**EXERCISE PROMPT**. Each line below from the one containing "You are a computer-use agent. 931x948 pixels." through the one containing "You are a computer-use agent. The" is to be given again exactly, and no line outside that span.

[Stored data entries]
————

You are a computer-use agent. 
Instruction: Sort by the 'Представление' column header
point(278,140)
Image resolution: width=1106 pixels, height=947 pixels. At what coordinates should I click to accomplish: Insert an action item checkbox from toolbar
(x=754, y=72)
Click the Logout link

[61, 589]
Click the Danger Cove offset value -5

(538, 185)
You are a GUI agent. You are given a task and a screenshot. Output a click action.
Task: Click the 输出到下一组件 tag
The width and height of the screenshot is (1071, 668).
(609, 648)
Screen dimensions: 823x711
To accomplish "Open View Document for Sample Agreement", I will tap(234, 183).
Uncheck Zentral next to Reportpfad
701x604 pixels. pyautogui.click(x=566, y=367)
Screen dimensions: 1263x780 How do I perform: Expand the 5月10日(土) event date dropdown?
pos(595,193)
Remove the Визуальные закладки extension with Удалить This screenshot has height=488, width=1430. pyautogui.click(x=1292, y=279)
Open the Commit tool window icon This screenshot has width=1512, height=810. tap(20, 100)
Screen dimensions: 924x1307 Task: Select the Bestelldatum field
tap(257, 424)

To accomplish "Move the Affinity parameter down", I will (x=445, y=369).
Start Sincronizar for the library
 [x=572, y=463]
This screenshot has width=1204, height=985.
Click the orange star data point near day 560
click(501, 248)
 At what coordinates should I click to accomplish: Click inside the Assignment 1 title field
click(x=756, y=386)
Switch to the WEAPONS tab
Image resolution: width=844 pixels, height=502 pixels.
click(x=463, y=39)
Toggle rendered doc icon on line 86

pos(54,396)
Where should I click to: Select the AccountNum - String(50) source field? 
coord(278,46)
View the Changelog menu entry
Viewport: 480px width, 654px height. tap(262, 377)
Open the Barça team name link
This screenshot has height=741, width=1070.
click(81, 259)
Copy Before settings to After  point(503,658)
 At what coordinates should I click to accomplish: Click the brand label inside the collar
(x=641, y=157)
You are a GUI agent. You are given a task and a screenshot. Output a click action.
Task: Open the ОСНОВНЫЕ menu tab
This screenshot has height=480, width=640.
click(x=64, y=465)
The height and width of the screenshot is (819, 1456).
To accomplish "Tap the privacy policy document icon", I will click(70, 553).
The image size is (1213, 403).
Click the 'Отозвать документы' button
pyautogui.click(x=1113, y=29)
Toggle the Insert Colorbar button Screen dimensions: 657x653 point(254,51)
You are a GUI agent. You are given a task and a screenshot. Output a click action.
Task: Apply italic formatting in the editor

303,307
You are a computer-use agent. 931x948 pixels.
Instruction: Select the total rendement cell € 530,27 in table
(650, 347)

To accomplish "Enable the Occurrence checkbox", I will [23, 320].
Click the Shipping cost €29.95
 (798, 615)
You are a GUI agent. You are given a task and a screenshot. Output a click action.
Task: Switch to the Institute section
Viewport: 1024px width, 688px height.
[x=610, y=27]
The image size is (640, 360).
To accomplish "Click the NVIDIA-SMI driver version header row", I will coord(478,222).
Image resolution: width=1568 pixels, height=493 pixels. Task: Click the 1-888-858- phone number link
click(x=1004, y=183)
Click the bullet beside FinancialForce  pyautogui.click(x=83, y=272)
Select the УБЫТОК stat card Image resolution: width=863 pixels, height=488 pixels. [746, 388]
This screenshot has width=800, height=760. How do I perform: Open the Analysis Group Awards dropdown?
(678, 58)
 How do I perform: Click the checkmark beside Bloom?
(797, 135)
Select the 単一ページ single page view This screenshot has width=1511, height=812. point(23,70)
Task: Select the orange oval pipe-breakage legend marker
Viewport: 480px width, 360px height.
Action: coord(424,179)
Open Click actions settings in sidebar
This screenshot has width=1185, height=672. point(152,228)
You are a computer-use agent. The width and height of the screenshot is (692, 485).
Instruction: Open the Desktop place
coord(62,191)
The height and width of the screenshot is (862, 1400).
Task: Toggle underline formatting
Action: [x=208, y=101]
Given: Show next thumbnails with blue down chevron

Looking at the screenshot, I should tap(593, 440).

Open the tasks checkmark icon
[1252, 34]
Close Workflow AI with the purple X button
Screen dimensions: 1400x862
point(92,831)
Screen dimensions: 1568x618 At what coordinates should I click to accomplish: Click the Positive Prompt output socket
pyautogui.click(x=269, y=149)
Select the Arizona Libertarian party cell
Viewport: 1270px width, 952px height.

————

**SOLUTION TO THIS PROBLEM**.
You are a computer-use agent. 931x948 pixels.
Instruction: Select the total rendement cell € 530,27 in table
(650, 347)

To accomplish "Enable the Occurrence checkbox", I will [23, 320].
Click the Shipping cost €29.95
 (798, 615)
You are a GUI agent. You are given a task and a screenshot. Output a click action.
Task: Switch to the Institute section
Viewport: 1024px width, 688px height.
[x=610, y=27]
The image size is (640, 360).
To accomplish "Click the NVIDIA-SMI driver version header row", I will coord(478,222).
Image resolution: width=1568 pixels, height=493 pixels. Task: Click the 1-888-858- phone number link
click(x=1004, y=183)
Click the bullet beside FinancialForce  pyautogui.click(x=83, y=272)
Select the УБЫТОК stat card Image resolution: width=863 pixels, height=488 pixels. [746, 388]
This screenshot has width=800, height=760. How do I perform: Open the Analysis Group Awards dropdown?
(678, 58)
 How do I perform: Click the checkmark beside Bloom?
(797, 135)
Select the 単一ページ single page view This screenshot has width=1511, height=812. point(23,70)
Task: Select the orange oval pipe-breakage legend marker
Viewport: 480px width, 360px height.
Action: coord(424,179)
Open Click actions settings in sidebar
This screenshot has width=1185, height=672. point(152,228)
You are a computer-use agent. The width and height of the screenshot is (692, 485).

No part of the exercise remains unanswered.